EDF Chief Puts French Nuclear Pullout Costs at EU400 Billion

November 09, 2011

Nov. 9 (Bloomberg) -- Electricite de France SA Chief Executive Officer Henri Proglio said a French exit from nuclear energy would cost 400 billion euros ($544 billion) and threaten one million jobs.

The spending would be needed to develop alternative power sources while 90 percent of the lost jobs would be in France’s atomic industry and at power-hungry factories, Proglio was quoted as saying in an interview with Le Parisien newspaper today. Spokeswoman Carole Trivi confirmed the figures.

Debate in France intensified this week about the consequences of a shutdown of EDF’s existing 58 nuclear reactors in the coming decades. French Industry Minister Eric Besson and the power industry lobby predicted that extra costs and higher prices would result from a proposal by opposition Socialist Party presidential candidate Francois Hollande to lower the country’s dependence on atomic power. French presidential elections will be held in May.

France has criticized Germany’s decision to phase out atomic power by 2022 after Japan’s nuclear disaster at Fukushima. Unlike German Chancellor Angela Merkel, who decided in March to shut more than 25 percent of the country’s atomic capacity, French President Nicolas Sarkozy has reiterated support for more nuclear investment.

Atomic energy provides more than 75 percent of France’s electricity, the highest proportion in the world. Hollande has said he favors a reduction of that number to 50 percent by 2025.

No Construction Halt

Hollande said this week in a television interview he doesn’t favor halting construction of EDF’s latest-generation EPR in Flamanville in Normandy. The 6 billion-euro reactor, scheduled to start selling power in 2016, is a showcase for EDF to export the model to other countries, including China where two are under construction.

Bringing France’s dependence on nuclear down to 50 percent by 2030 would cost 60 billion euros in additional investment on top of the 322 billion euros needed if dependence is 70 percent, the country’s power utilities’ lobby Union Francaise de l’Electricite said two days ago.

The move would raise power prices for households and companies and make France more reliant on imports, said the group, whose members include EDF and GDF Suez SA, Belgium’s nuclear operator.

Le Monde Article

Separately, EDF’s Trivi confirmed the utility has written a letter to France’s stock market regulator asking for an investigation into trading of the shares Oct. 28 following publication of an article in Le Monde.

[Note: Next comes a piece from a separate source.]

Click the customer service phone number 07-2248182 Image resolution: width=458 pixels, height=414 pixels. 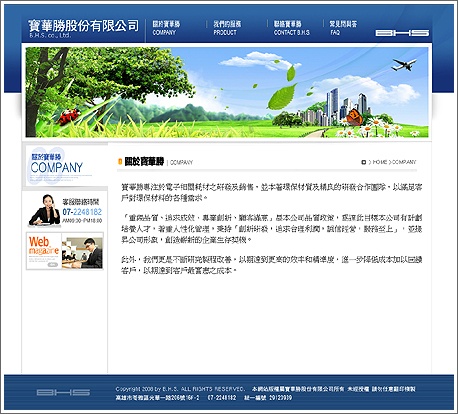point(82,212)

The article said that the Socialist Party and the Europe- Ecologie-Les Verts environmental party are close to reaching an agreement ahead of the presidential elections on a common platform that about a dozen of the country’s oldest reactors would be closed and the Flamanville EPR could be stopped.

EDF closed down 5.5 percent on that day amid trading volumes around double the usual daily average, Trivi said.

“Francois Hollande is not negotiating with the Greens,” Michel Sapin, a lawmaker and adviser to Hollande, said today at press conference. “We must cut the share of electricity produced by nuclear energy. France is the only country to produce so much of its energy from this only source. We must put an end to this anomaly.”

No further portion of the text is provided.